Last summer, we had an opportunity drop in our laps to have a foreign exchange student from Montenegro live with us.
We’ve really enjoyed having her stay with us. She truly has been like a daughter to us.
We realized that we were blessed to have such a beautiful home, and even though we are experiencing a great deal of stress, we decided we wanted to reach out to a student from a foreign land, giving her this once-in-a-lifetime opportunity by providing a home and a family.
We truly have embraced her as one of ours and she has embraced us as well. In fact, without her, I think I would be so depressed and down I couldn’t move. I believe she has more faith than I do!
What about your home? Could it facilitate a foreign exchange student? I know Wordlink, the organization facilitating our exchange student, is desperate for host families!
But how can you give them the best experience possible?
Here are some ideas to get you started:
1) Be yourself. I think I don’t need to explain this very much.
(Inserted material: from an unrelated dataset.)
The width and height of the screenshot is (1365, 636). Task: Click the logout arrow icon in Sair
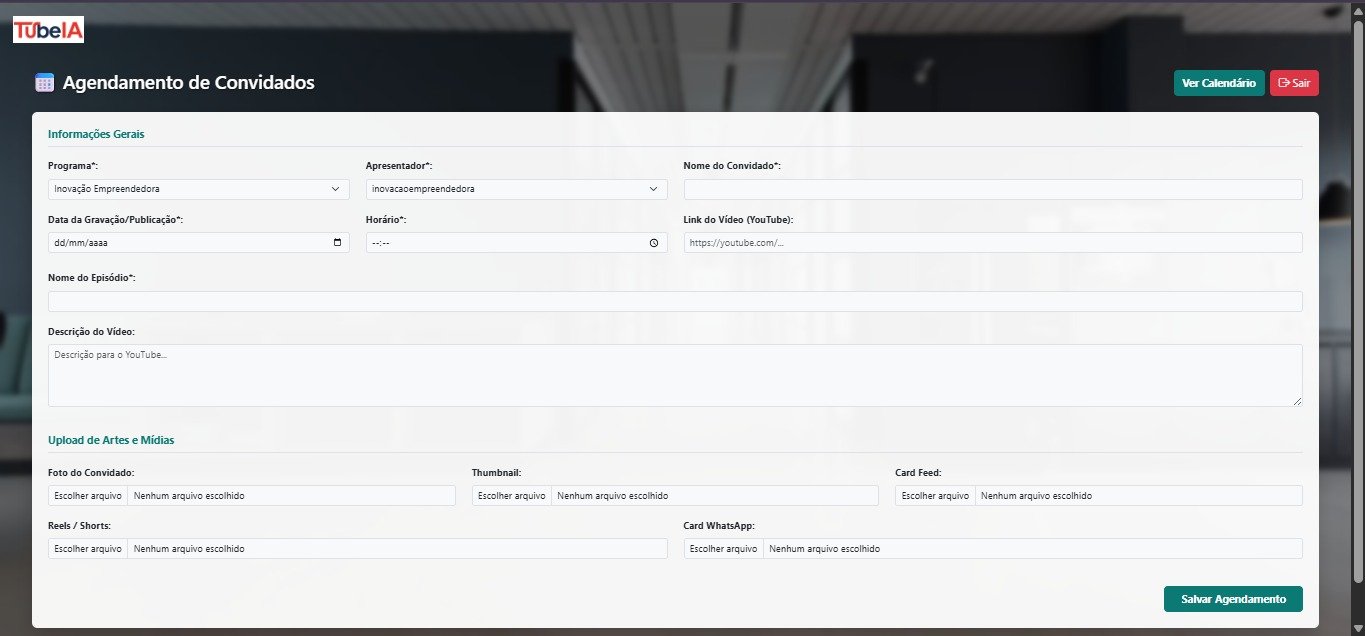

Just be enthusiastic and do everything the way you normally would, including your student in your family. When we went camping, we took her along with us. She fit right in! Tried everything we threw at her, including waterskiing. We took her to our church and this week she is going to visit my Mom with me in the hospital. I am real with her about our circumstances and am open and honest.
2) Talk to your student! Ask a lot of questions about his home country. Listen! Americans can be very cold, especially to children. I heard of one foreign exchange student whose host family members don’t even talk to her! Before you take on a student, make sure your whole family agrees and is willing to interact with that student like a fellow family member. If you have had a foreign exchange student live with you before, do not compare them!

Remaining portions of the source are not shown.